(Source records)
________

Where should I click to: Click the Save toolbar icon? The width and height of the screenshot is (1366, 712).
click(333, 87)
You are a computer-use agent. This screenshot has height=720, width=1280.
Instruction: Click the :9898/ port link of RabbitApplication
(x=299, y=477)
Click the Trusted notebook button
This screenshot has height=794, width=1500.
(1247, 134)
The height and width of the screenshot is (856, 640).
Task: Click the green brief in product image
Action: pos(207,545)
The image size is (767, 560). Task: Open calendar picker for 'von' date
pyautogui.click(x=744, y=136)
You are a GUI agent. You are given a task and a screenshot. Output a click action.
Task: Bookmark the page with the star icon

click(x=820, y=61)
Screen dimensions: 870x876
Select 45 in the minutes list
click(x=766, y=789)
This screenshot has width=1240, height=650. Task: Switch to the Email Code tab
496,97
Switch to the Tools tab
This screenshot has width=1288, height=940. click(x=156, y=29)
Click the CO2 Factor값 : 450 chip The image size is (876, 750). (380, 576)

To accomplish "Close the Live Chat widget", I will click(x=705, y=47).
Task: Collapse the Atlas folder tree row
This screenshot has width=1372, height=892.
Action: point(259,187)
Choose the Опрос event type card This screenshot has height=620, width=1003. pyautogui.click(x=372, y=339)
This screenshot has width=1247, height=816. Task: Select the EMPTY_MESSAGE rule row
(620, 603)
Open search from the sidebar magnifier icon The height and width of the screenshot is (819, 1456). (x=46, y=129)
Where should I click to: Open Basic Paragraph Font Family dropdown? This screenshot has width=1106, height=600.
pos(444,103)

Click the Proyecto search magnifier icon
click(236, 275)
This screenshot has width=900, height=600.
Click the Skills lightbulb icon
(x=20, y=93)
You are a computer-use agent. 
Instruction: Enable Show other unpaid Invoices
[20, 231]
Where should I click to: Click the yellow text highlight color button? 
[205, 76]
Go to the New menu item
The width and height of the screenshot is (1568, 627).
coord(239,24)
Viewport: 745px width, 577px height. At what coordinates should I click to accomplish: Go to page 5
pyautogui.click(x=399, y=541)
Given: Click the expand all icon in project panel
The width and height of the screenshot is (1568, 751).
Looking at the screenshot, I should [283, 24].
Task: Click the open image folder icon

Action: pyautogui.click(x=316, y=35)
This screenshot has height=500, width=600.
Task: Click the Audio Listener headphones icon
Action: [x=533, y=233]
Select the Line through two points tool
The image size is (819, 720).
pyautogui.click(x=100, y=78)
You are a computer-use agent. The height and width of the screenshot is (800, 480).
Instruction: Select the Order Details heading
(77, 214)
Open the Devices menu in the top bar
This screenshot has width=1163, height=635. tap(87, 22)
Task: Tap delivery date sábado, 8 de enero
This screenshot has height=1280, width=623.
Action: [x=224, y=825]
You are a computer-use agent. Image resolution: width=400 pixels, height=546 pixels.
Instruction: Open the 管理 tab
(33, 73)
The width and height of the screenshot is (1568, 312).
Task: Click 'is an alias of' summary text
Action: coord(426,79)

________

WHAT TO WORK ON: Print the data again exactly.

RESPONSE TO THE TASK:
Where should I click to: Click the Save toolbar icon? The width and height of the screenshot is (1366, 712).
click(333, 87)
You are a computer-use agent. This screenshot has height=720, width=1280.
Instruction: Click the :9898/ port link of RabbitApplication
(x=299, y=477)
Click the Trusted notebook button
This screenshot has height=794, width=1500.
(1247, 134)
The height and width of the screenshot is (856, 640).
Task: Click the green brief in product image
Action: pos(207,545)
The image size is (767, 560). Task: Open calendar picker for 'von' date
pyautogui.click(x=744, y=136)
You are a GUI agent. You are given a task and a screenshot. Output a click action.
Task: Bookmark the page with the star icon

click(x=820, y=61)
Screen dimensions: 870x876
Select 45 in the minutes list
click(x=766, y=789)
This screenshot has width=1240, height=650. Task: Switch to the Email Code tab
496,97
Switch to the Tools tab
This screenshot has width=1288, height=940. click(x=156, y=29)
Click the CO2 Factor값 : 450 chip The image size is (876, 750). (380, 576)

To accomplish "Close the Live Chat widget", I will click(x=705, y=47).
Task: Collapse the Atlas folder tree row
This screenshot has width=1372, height=892.
Action: point(259,187)
Choose the Опрос event type card This screenshot has height=620, width=1003. pyautogui.click(x=372, y=339)
This screenshot has width=1247, height=816. Task: Select the EMPTY_MESSAGE rule row
(620, 603)
Open search from the sidebar magnifier icon The height and width of the screenshot is (819, 1456). (x=46, y=129)
Where should I click to: Open Basic Paragraph Font Family dropdown? This screenshot has width=1106, height=600.
pos(444,103)

Click the Proyecto search magnifier icon
click(236, 275)
This screenshot has width=900, height=600.
Click the Skills lightbulb icon
(x=20, y=93)
You are a computer-use agent. 
Instruction: Enable Show other unpaid Invoices
[20, 231]
Where should I click to: Click the yellow text highlight color button? 
[205, 76]
Go to the New menu item
The width and height of the screenshot is (1568, 627).
coord(239,24)
Viewport: 745px width, 577px height. At what coordinates should I click to accomplish: Go to page 5
pyautogui.click(x=399, y=541)
Given: Click the expand all icon in project panel
The width and height of the screenshot is (1568, 751).
Looking at the screenshot, I should [283, 24].
Task: Click the open image folder icon

Action: pyautogui.click(x=316, y=35)
This screenshot has height=500, width=600.
Task: Click the Audio Listener headphones icon
Action: [x=533, y=233]
Select the Line through two points tool
The image size is (819, 720).
pyautogui.click(x=100, y=78)
You are a computer-use agent. The height and width of the screenshot is (800, 480).
Instruction: Select the Order Details heading
(77, 214)
Open the Devices menu in the top bar
This screenshot has width=1163, height=635. tap(87, 22)
Task: Tap delivery date sábado, 8 de enero
This screenshot has height=1280, width=623.
Action: [x=224, y=825]
You are a computer-use agent. Image resolution: width=400 pixels, height=546 pixels.
Instruction: Open the 管理 tab
(33, 73)
The width and height of the screenshot is (1568, 312).
Task: Click 'is an alias of' summary text
Action: coord(426,79)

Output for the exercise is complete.